Due Diligence - an Investor Necessity

By: Steve Gillman

You need to do your due diligence when investing in real estate. What is due diligence? Here is a simple definition: "The investigation and verification of the details of a particular investment." You can start this process before making an offer, but in the offer you also normally include clauses that allow you to have inspections done, review the books and look at certain documents.

Due Diligence Guidelines

Your due diligence should always include a look into the books and records. Look at the last 24 months income and expense statements, and watch for anything unusual, like expenses that are too low or income that seems high. Review the rent roll, and investigate whether rents are over or under the market rates for the area. You need to see the payroll records if there are employees. Look for surprises, like accrued vacation time that you'll have to pay.

Verify income. There should be rental agreements signed by the tenants, as well as rental histories, which might show if there are any problem tenants or late payments. Rental deposit documents should show amounts and where the deposits are kept.

Examine service contracts and agreements. Do they transfer, or are you free to seek better deals? These could include property management agreements, landscaping, snow plowing, pool cleaning service, and heating and cooling system maintenance agreements.

Walk around with pen and paper for your initial exterior inspection. Note anything unusual or in need of repair. Get professional inspections, if necessary. Verify that the electrical and plumbing systems are up to date and meet current codes. You may also want an estimate of how many years of use the roofing has left. Look at driveways, landscaping, and the condition of exterior paint.

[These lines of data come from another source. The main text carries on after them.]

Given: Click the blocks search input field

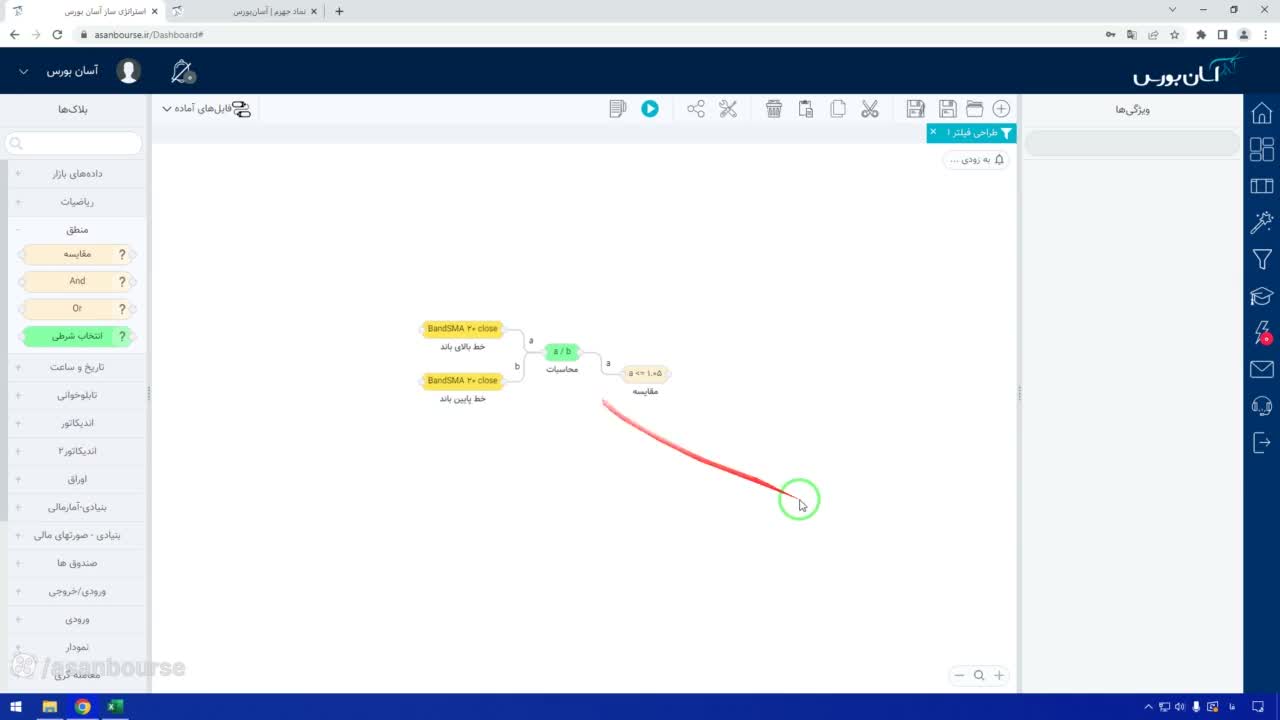Looking at the screenshot, I should [74, 143].
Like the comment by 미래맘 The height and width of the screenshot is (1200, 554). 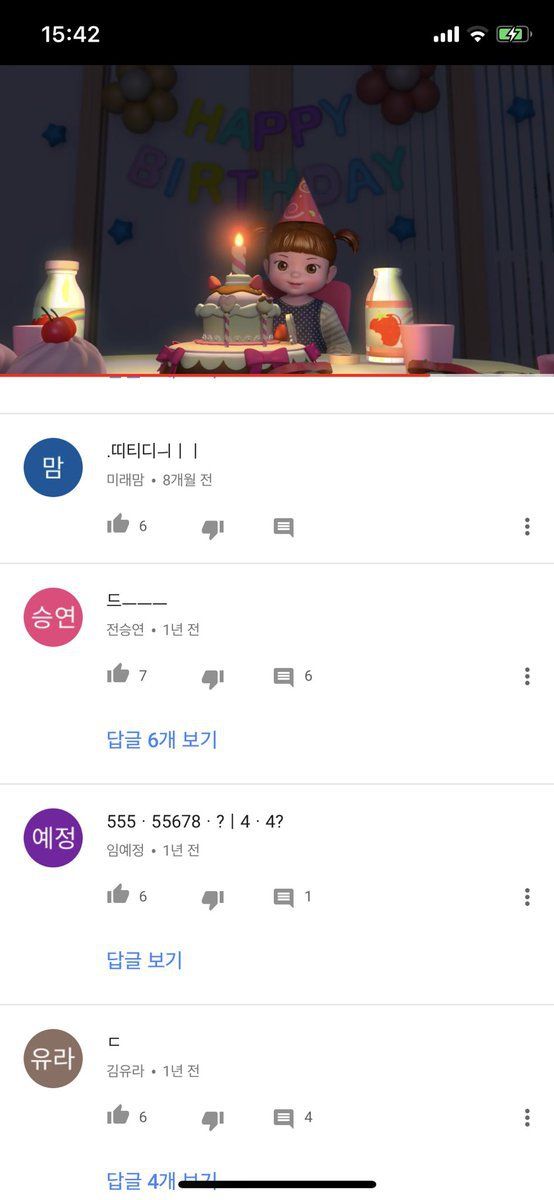tap(119, 525)
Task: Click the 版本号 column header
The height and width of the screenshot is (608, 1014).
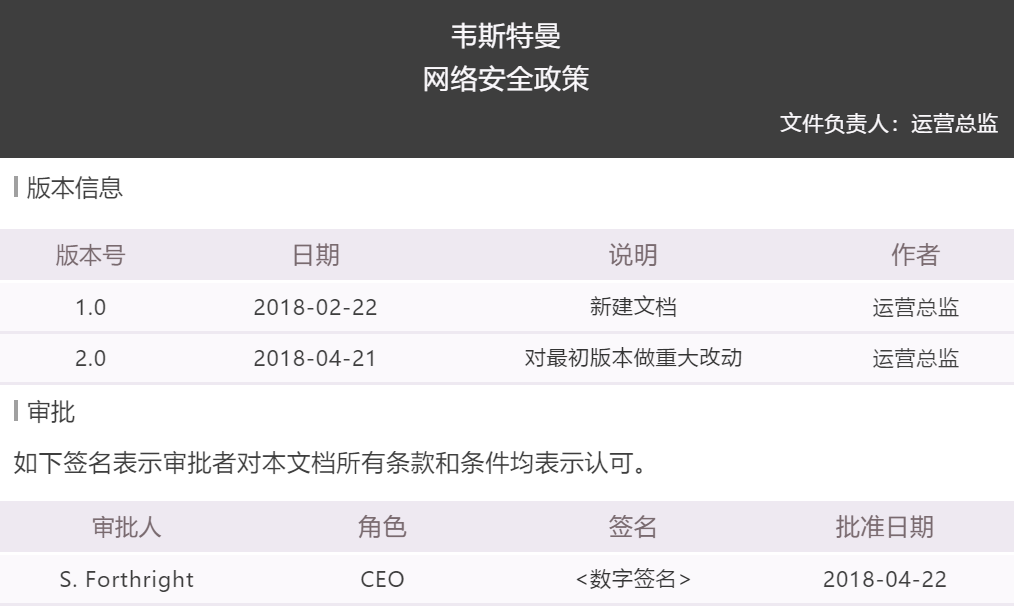Action: [90, 255]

Due diligence needs to include an interior inspection. Learn about the place, the tenants, and any problems you'll have to fix in the coming years. Look for water or fire damage, pest problems, and obvious "problem tenants." Watch for empty apartments that are listed as occupied. Use professionals as needed for pest inspections, safety inspections, and such. The local Fire Marshall may do a free inspection to verify that the building meets current codes.

Call local authorities to see if there are zoning or encroachment issues, or permit problems. Were there been any fire code violations? Were they corrected?

Get some professional help when doing your due diligence. An accountant can decipher the books and notice any problems. A lawyer will not only review your offer and other documents, but can also tell you what other things you should be doing.

Always take notes, and do something about serious issues (have them fixed, adjust your offer, etc.). Usually the problems that investors run into when buying income properties are not unforeseeable. Most of them can be avoided or resolved if you work through your due diligence checklist.